Criminal court: Justiciary Office briefing
Sinclair v HM Advocate; Barr v HM Advocate
Practitioners may wish to be aware of the opinions of the High Court in Sinclair v HM Advocate, 5 August 2022 and Barr v HM Advocate, 28 July 2022. These opinions have not yet been published on the Scotcourts website because the trial proceedings have not been concluded.
In Sinclair, the appellant appealed against the sheriff’s decision to extend the 12 month time bar under s 65(3) of the Criminal Procedure (Scotland) Act 1995. The court commented adversely on the number of first diets and the apparent lack of “ownership” of the case by both the court and the Crown. The first diet was intended to be the end of the preparation stage of a case and continuations should be the exception rather than the rule (HM Advocate v Forrester 2007 SCCR 216 at para 17). In terms of s 71B of the 1995 Act, the court must fix a trial diet at the first diet, having dealt with any preliminary pleas and issues. The procedure adopted had disregarded the statutory provisions.
Although the court refused the appeal, it was critical both of the trial diet being called in the absence of the accused and his agent, and its adjournment for the second time when the accused was a child.
Barr was also an appeal against the extension of the 12 month time bar. The charges concerned domestic abuse.
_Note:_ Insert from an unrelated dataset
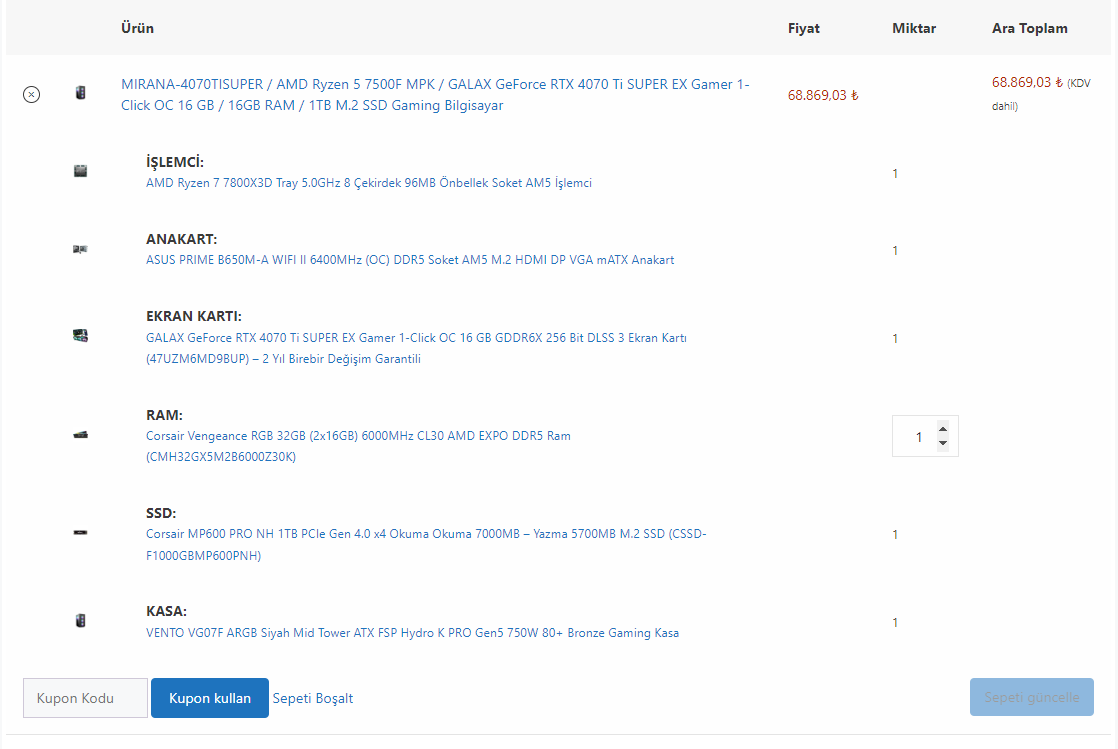1118x749 pixels.
Task: Click the Ekran Kartı graphics card icon
Action: [80, 336]
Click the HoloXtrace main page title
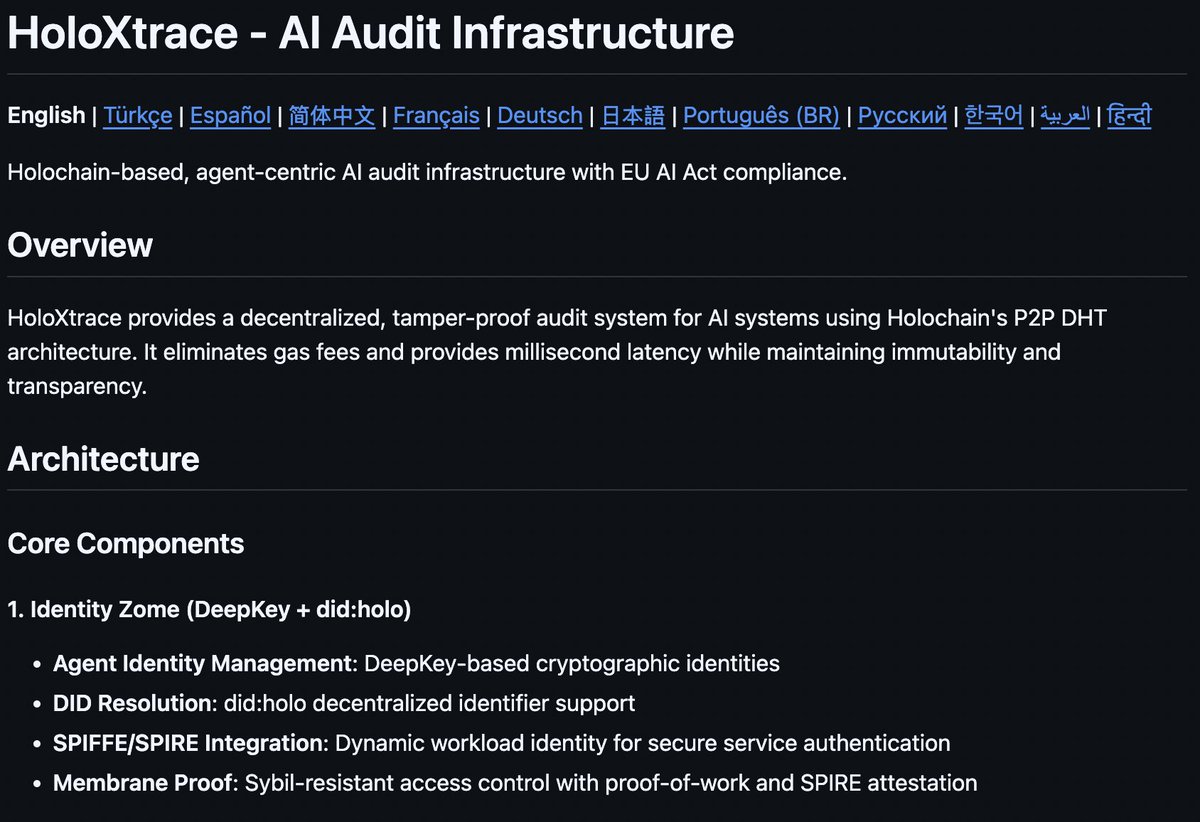1200x822 pixels. coord(370,33)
A trial had been adjourned when the complainer, who had been cited, failed to appear. The Crown had sought, and been granted, a warrant to arrest the complainer, but the warrant had not been executed. The court commented adversely on the potential arrest of complainers in domestic abuse cases.
In refusing the appeal, the court took the opportunity to explain, under reference to HM Advocate v Graham 2022 SCCR 68 and Uruk v HM Advocate 2014 SCCR 369, that the language used in s 65(3), whereby an extension of the time bar could be granted “on cause shown”, did not impose a high test. The modern approach, contrary to some interpretations of HM Advocate v Swift 1984 JC 83 as explained in Early v HM Advocate 2007 JC 50, was not to apply a two stage test but to ask whether an extension was in the interests of justice, having regard to the rights of the accused and the complainer and to the public interest in determining cases on their substantive merits rather than on what are essentially procedural grounds. The court adopted this approach in Sinclair.
Appleby v HM Advocate
Practitioners may wish to be aware of the opinion of the Appeal Court in Appleby v HM Advocate, 19 August 2022. The opinion has not yet been published on the Scotcourts website because the trial proceedings have not been concluded.
In Appleby, the Crown had failed to arrange for the appellant, who was in custody in England, to be brought to Scotland for his trial in the High Court along with four others on serious charges of being concerned in the supplying of class A drugs. The Crown was aware that the appellant was in custody on other matters in England. The problem arose because of an administrative mistake by the case preparer. As a result the trial could not proceed and had to be adjourned for several months. The Crown’s motion to extend the 12 month time bar in respect of the appellant was opposed, but granted by the temporary High Court judge.
Lord Pentland delivered the opinion of the Appeal Court. The court followed the decisions in HM Advocate v Graham 2022 SCCR 68 and Barr v HM Advocate, 28 July 2022, noted above. It held that the circumstances were not similar to those in Swift v HM Advocate 1984 JC 83 and Early v HM Advocate 2006 SCCR 583.
Following the modern approach authoritatively explained in Graham and Barr, it was not appropriate to apply a two stage test to the extension of the 12 month time limit, especially where the Crown had brought the case to a trial diet within 12 months. The “cause shown” test for extending the 12 month time bar was not a high one, and had to be viewed in light of the reasonable time requirement under the ECHR. The correct approach to “cause shown” is to consider whether it is in the interests of justice to extend the time bar.
The court held that there was no prejudice to the appellant in extending the time limit, beyond the delay in the resolution of the case against him. He was in custody in England awaiting sentence on other matters, had never been in custody for the present case and there had been a single inadvertent mistake. The court refused the appeal, stating that it could not be said that the judge had erred in granting an extension to the time bar.